[Data excerpts]
/---
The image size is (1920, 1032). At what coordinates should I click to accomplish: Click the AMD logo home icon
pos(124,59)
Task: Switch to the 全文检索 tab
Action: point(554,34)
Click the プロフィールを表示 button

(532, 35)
\---
-- WHAT YOU SHOULD DO --
The task requires an exact copy of all the lines above.

-- SOLUTION --
The image size is (1920, 1032). At what coordinates should I click to accomplish: Click the AMD logo home icon
pos(124,59)
Task: Switch to the 全文检索 tab
Action: point(554,34)
Click the プロフィールを表示 button

(532, 35)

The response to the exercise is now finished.